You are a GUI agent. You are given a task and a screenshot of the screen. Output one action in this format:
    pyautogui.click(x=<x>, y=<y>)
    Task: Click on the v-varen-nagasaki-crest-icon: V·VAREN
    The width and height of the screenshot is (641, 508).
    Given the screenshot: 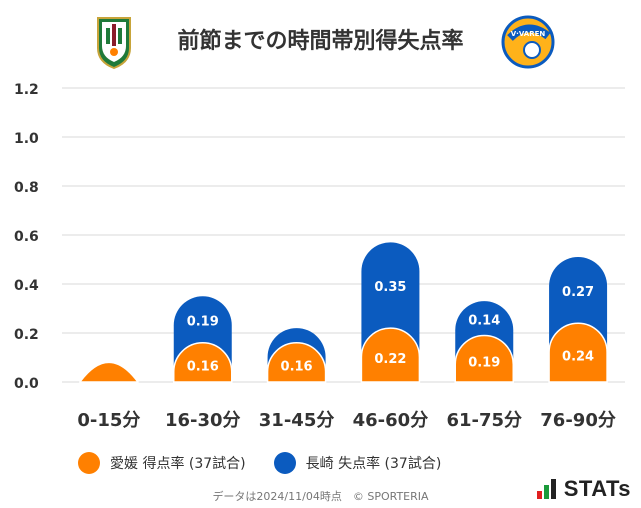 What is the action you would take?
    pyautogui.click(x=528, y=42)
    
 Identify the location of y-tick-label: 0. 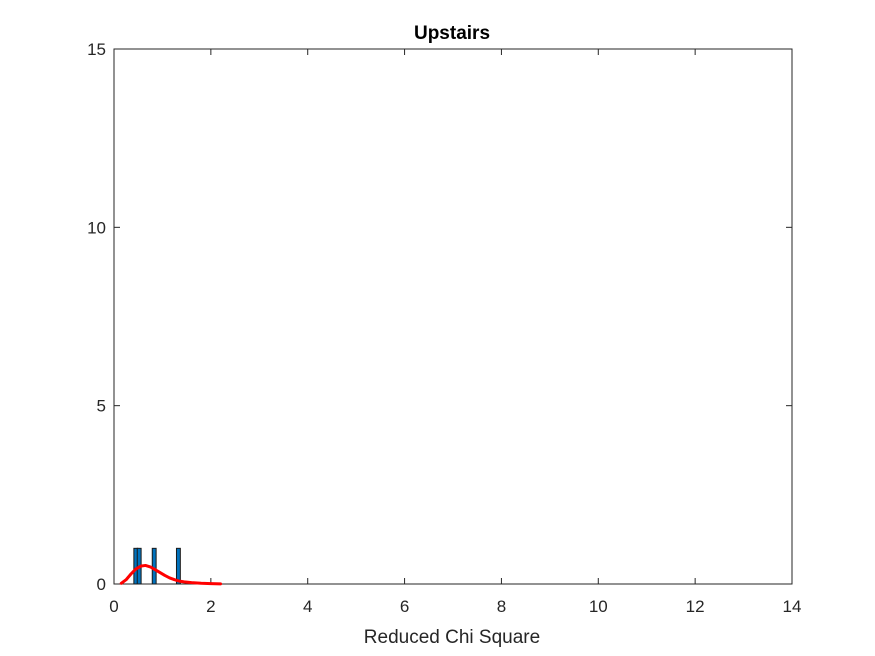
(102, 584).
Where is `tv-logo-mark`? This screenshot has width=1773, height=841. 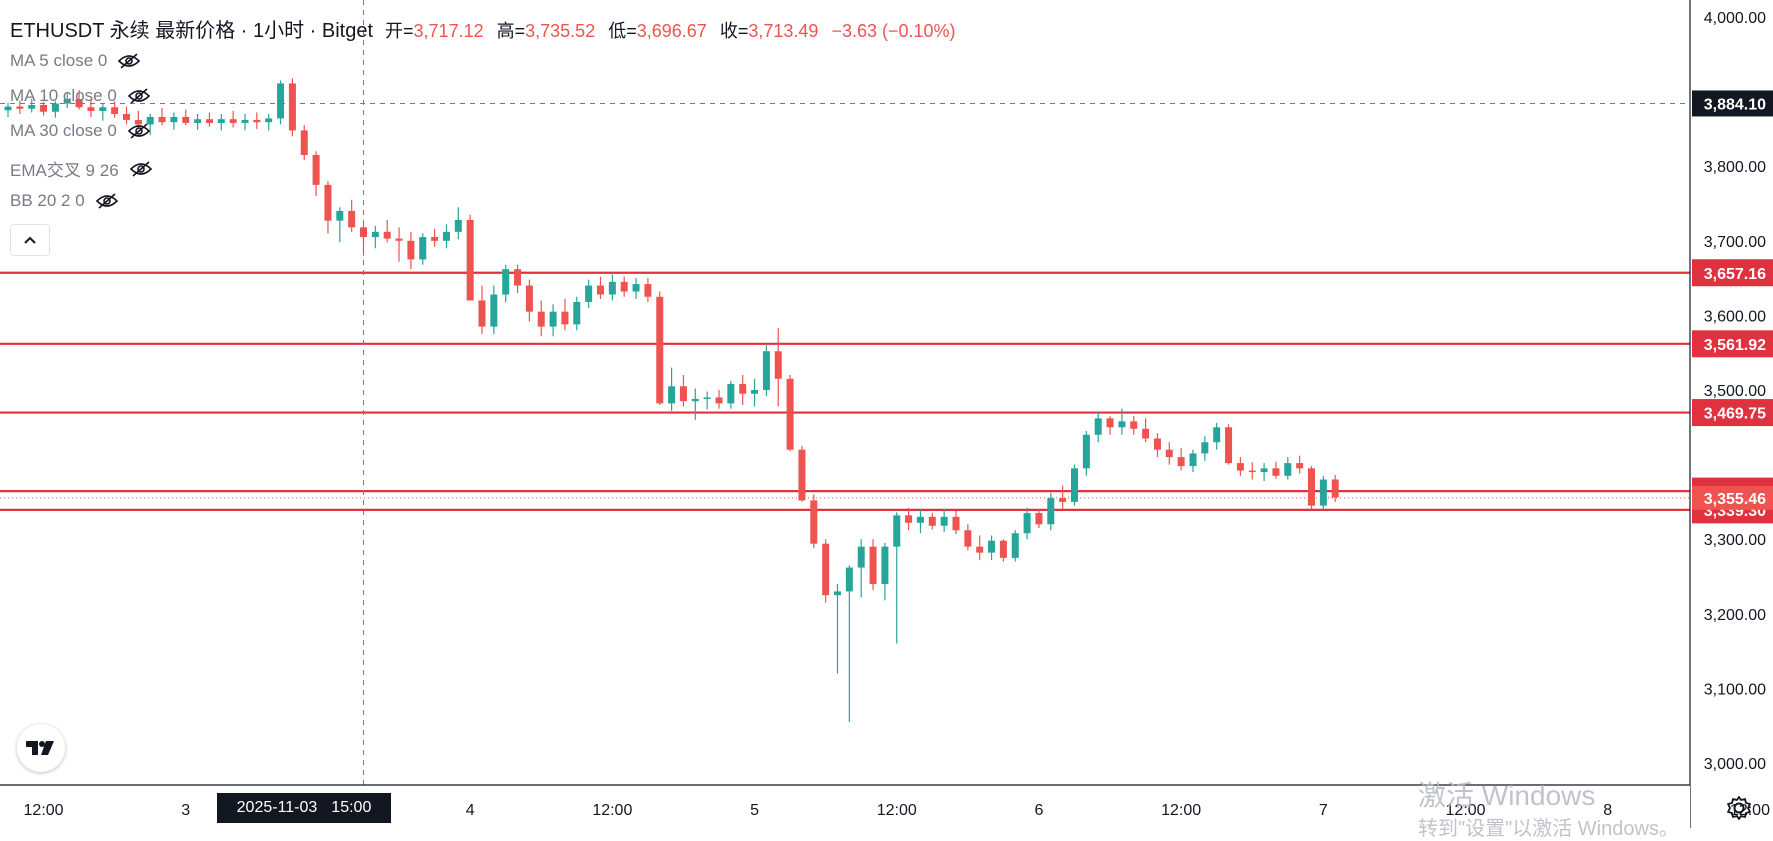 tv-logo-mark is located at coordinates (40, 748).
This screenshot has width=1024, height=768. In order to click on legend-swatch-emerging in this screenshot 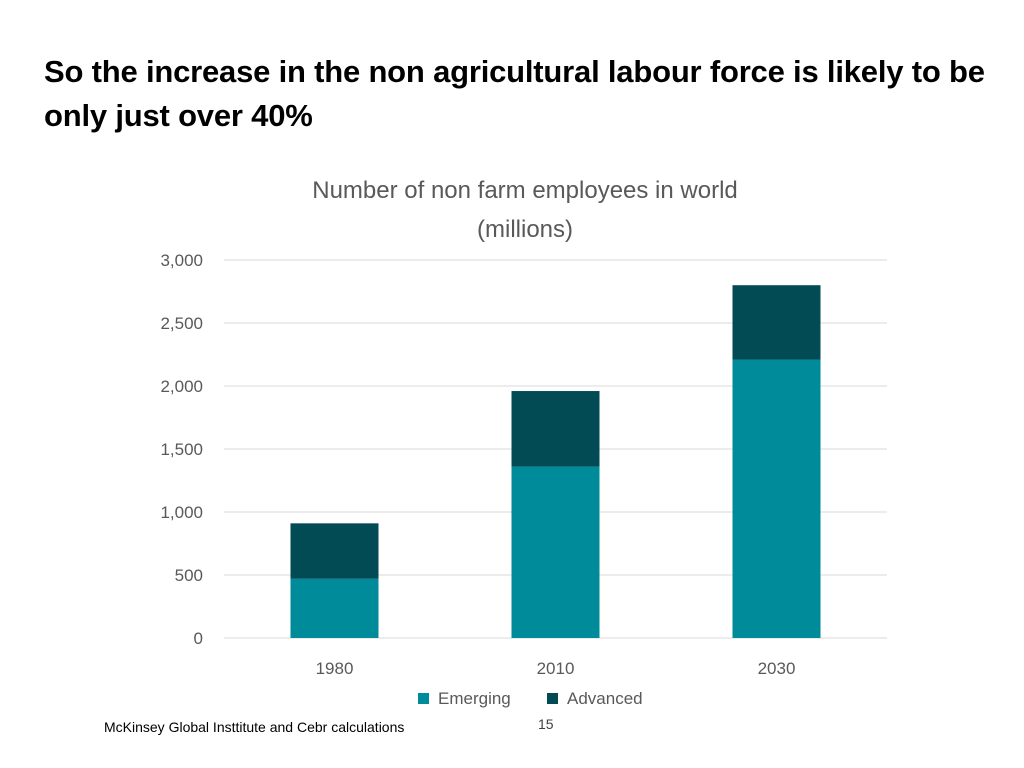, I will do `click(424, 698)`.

◆ ◆ ◆ ◆ ◆

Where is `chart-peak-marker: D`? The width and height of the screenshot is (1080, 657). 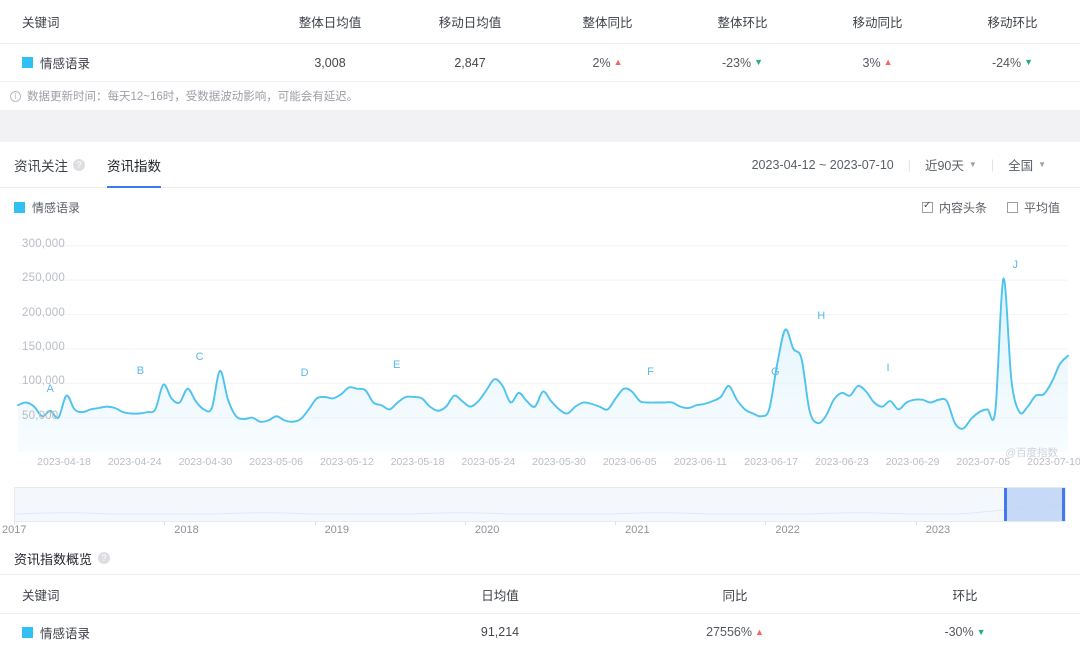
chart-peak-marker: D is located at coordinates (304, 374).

◆ ◆ ◆ ◆ ◆

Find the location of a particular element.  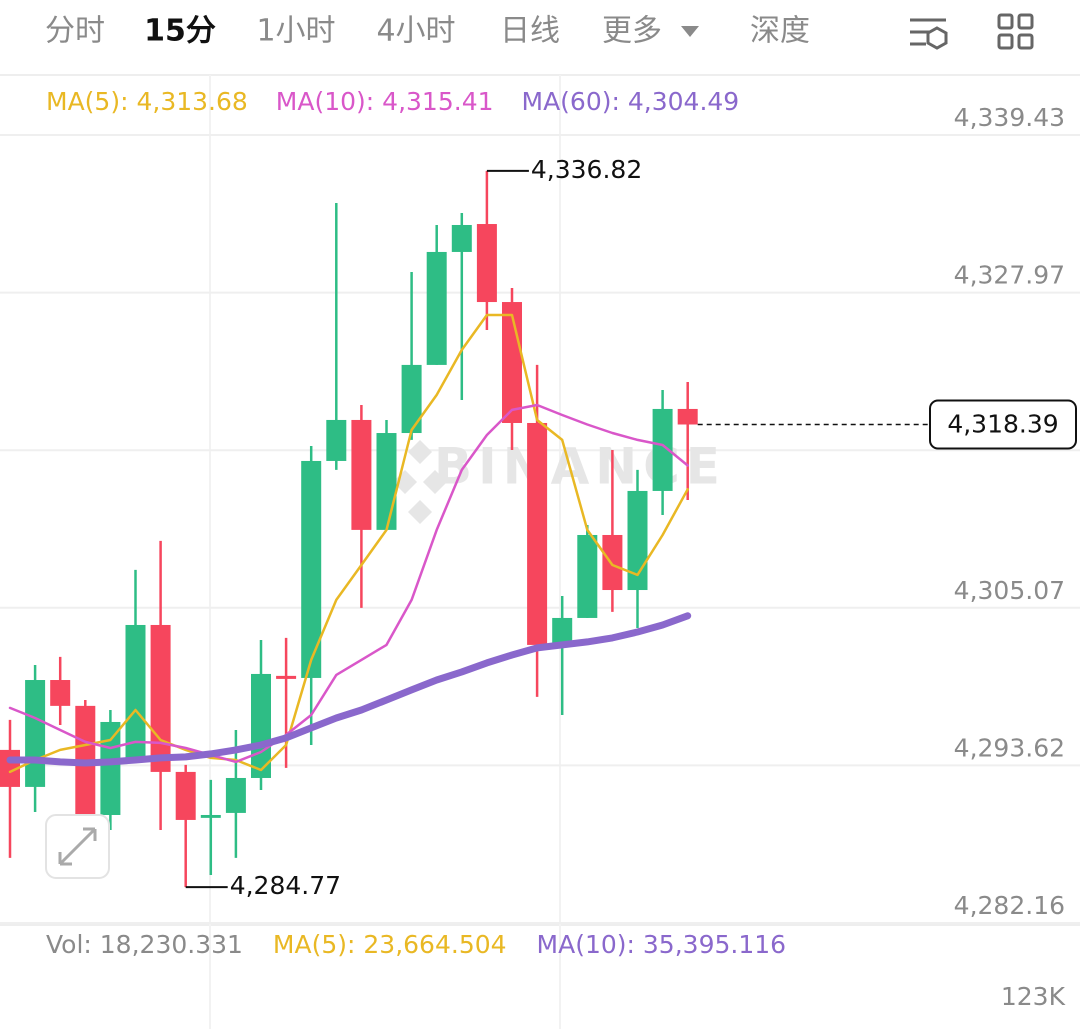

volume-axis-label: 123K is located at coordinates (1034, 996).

◆ ◆ ◆ ◆ ◆

Repeat the lines starting with the one containing "is (1080, 657)." and continuing through the one containing "chart-peak-marker: D is", leaving out the pictures.

Where is `chart-peak-marker: D`? The width and height of the screenshot is (1080, 657). 
chart-peak-marker: D is located at coordinates (304, 374).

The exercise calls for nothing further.